The Doctor and the Soul
- First edition (German)
- Author: Viktor E. Frankl
- Original title: Ärztliche Seelsorge
- Translator: Richard and Clara Winston
- Cover artist: Matt Mahurin
- Language: English
- Genre: Psychology, logotherapy
- Publisher: Franz Deuticke (Austrian) Knopf (English)
- Publication date: 1946 (Vienna, Austria) 1955 (United States)
- Pages: 318
- ISBN: 0394743172
- Preceded by: Man's Search for Meaning
- Followed by: The Unconscious God

= The Doctor and the Soul =

1946 book by Viktor Frankl

The Doctor and the Soul (Ärztliche Seelsorge; subtitled From Psychotherapy to Logotherapy in English translations) is a 1946 book by Viktor E. Frankl, the Viennese psychiatrist and founder of logotherapy.

The book explores topics on the meaning of life in general as well as the meaning of specific areas of one's life, such as work and personal relationships.

Frankl took the original manuscript of the book with him into the Nazi concentration camps where he was held. However, it was soon discarded by other inmates. Frankl later reconstructed the manuscript from memory while still in the concentration camps, and published after the end of World War II.

==Contents==
The Doctor and the Soul is divided into five sections:
- From Psychotherapy to Logotherapy
- From Psychoanalysis to Existential Analysis
- Logotherapy as a Psychotherapeutic Technique
- From Secular Confession to Medical Ministry
- Psychotherapy on Its Way to Rehumanization

==Writing==
Frankl wrote the book initially during Nazi occupation of Austria.
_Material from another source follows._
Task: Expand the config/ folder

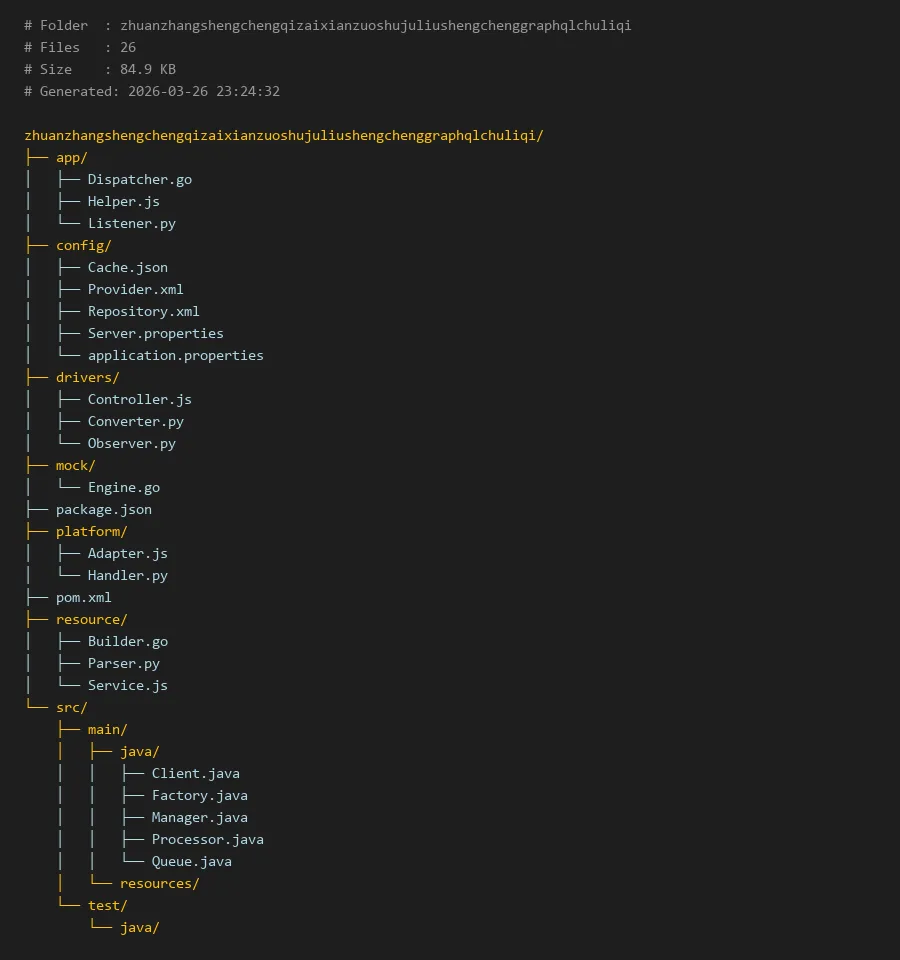Action: click(83, 246)
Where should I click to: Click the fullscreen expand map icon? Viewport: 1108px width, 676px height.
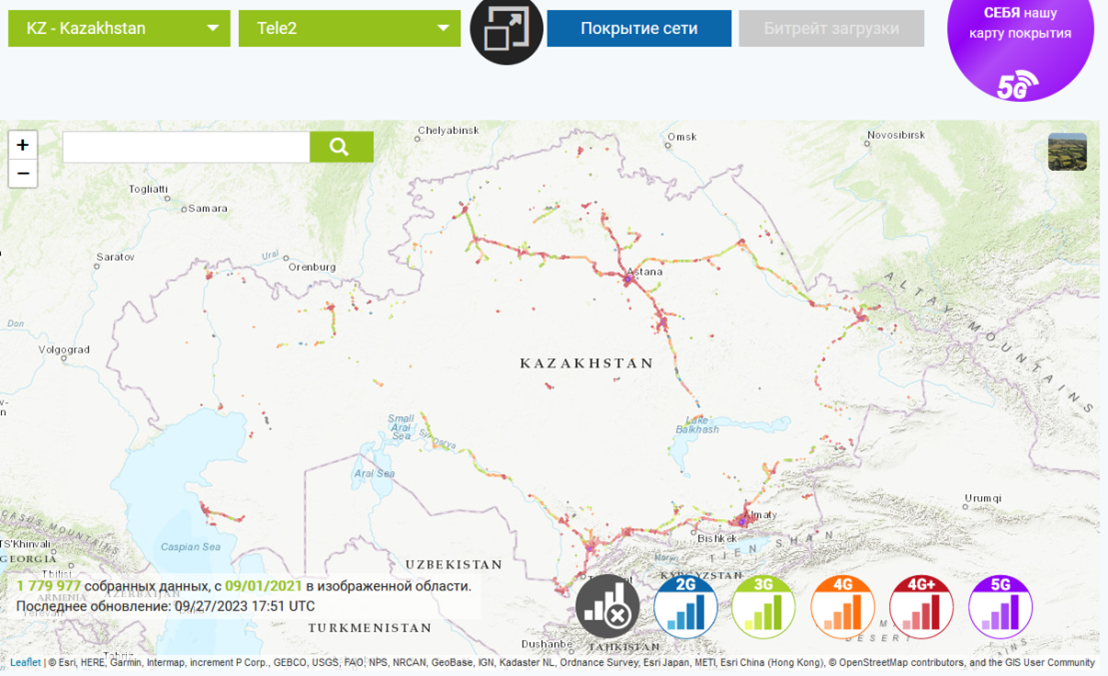[506, 30]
However, he was not able to publish at that time. Instead, he was forced to hide his manuscript and take it with him to the concentration camps. Soon after arriving at the concentration camp, Frankl was forced to discard his work.

A few years later, while still incarcerated, Frankl began reconstructing the manuscript from memory on scraps of paper. Sometime after his release, after the war had ended, Frankl published both Man's Search for Meaning as well as The Doctor and the Soul.

Frankl attributed his survival during the war years to his awareness of the topics written in The Doctor and the Soul. He countered the image of him as portrayed in the American media, that he discovered these ideas in the concentration camps. Instead, said Frankl, discovering these ideas prior to his arrest and detainment helped him overcome the existential crises of losing everything dear to him.